Are any of these devices capable of answering for multiple WAN IP addresses?

My SonicWall can do a "Transparent Zone" where the WAN port answers for multiple public IP addresses, filters/firewalls and passes the traffic to the appropriate public IP address behind the SonicWall. Time to replace it as the yearly license fees are super pricey.

I have multiple clients running pfSense, mostly on Netgate hardware. The support for multiple WAN IPs is supported by the software and really doesn't care if it is a VM, running on a beige box, Procteli, or Netgate hardware.. You can have a block of public IPs from one provider or multiple providers. You just need to be able to put any ISP modems into bridge mode. Comcast I think calls it pseudo bridge mode, but it puts the public IPs on the pfSense device.

Rick
 
Right now I'm looking for something that supports transparent zone functionality but with 10GB ethernet (future proofing and switching my in-house switches to 10GB)

So, you are really looking for something that supports 10gig on the LAN side right? I haven't seen any 10gig residential connections and only a few 10gig an one data center I use (not my rack).

I have 2 of the XG-7100s at clients and use the 10gig SFP+ ports to connect to my distribution switch running layer 3. Those clients both have 1gig symmetric and one of them has two ISPs with 1gig symmetric fiber for each.
 
So, you are really looking for something that supports 10gig on the LAN side right?
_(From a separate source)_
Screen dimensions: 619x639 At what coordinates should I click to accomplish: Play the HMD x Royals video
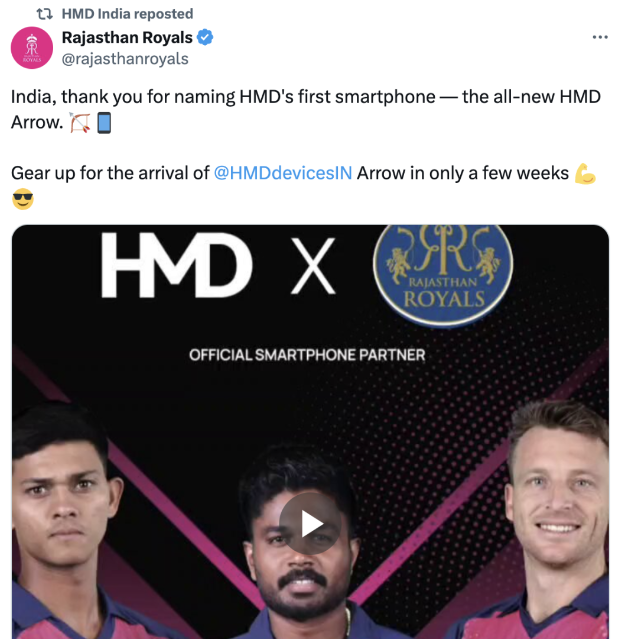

I haven't seen any 10gig residential connections and only a few 10gig an one data center I use (not my rack).

I have 2 of the XG-7100s at clients and use the 10gig SFP+ ports to connect to my distribution switch running layer 3. Those clients both have 1gig symmetric and one of them has two ISPs with 1gig symmetric fiber for each.
LAN and WAN side for the 10Gig as I'm also targeting replacing the SonicWall TZ400 at work which tops out at 1Gig on all the ports. Looking at the Netgate hardware I might skip them and just repurpose a 1U server as a pfSense appliance and install an Intel X540-T2 PCIe network card in it.
 
  • Like
Reactions: Ditchdoctor
Are any of these devices capable of answering for multiple WAN IP addresses?

My SonicWall can do a "Transparent Zone" where the WAN port answers for multiple public IP addresses, filters/firewalls and passes the traffic to the appropriate public IP address behind the SonicWall. Time to replace it as the yearly license fees are super pricey.

I run pfSense on Netgate hardware as well as in VMs under both Hyper-V and vmware with no problems handling multiple WAN connections either in load balancing or fail over.
 
I run pfSense on Netgate hardware as well as in VMs under both Hyper-V and vmware with no problems handling multiple WAN connections either in load balancing or fail over.
Hey Ditchdoctor, I'm curious as to how you are running pfSense under Hyper-V and vmware.

Are you doing this in a home, or small office environment?

Have you run it with Virtualbox?
 
I'm going to be getting a 1GB connection in the next couple months and I am quite interesed in this as well.

My daughter just picked up the UDM Pro https://store.ui.com/collections/unifi-network-routing-switching/products/udm-pro

. . . and there is not a single hic-up. She is getting the full blast of the 1Gig connection.

cpuguru said:
When I first got 1Gig down at home via Comcast about a year ago I could never approach that download speed. Turned out that my EdgeRouter X couldn't handle the throughput, so I updated to an EdgeRouter 4 which could. Don't confuse 1GB ports to 1GB of actual throughput.
. . . not sure if you could expand on the "Don't confuse 1GB ports to 1GB of actual throughput." I'm not sure what you mean by that.

I've been eyeing up the EdgeRouter 4 as well, but would like to hear more on the Protectli offerings - in particular the FW4B.
https://protectli.com/product/fw4b/

UDM Pro
EdgeRouter 4
Protectli FW4B
Netgate (Probably the SG-3100)

Those are what's rolling around in my mind.

Looking forward to some more dialogue on this.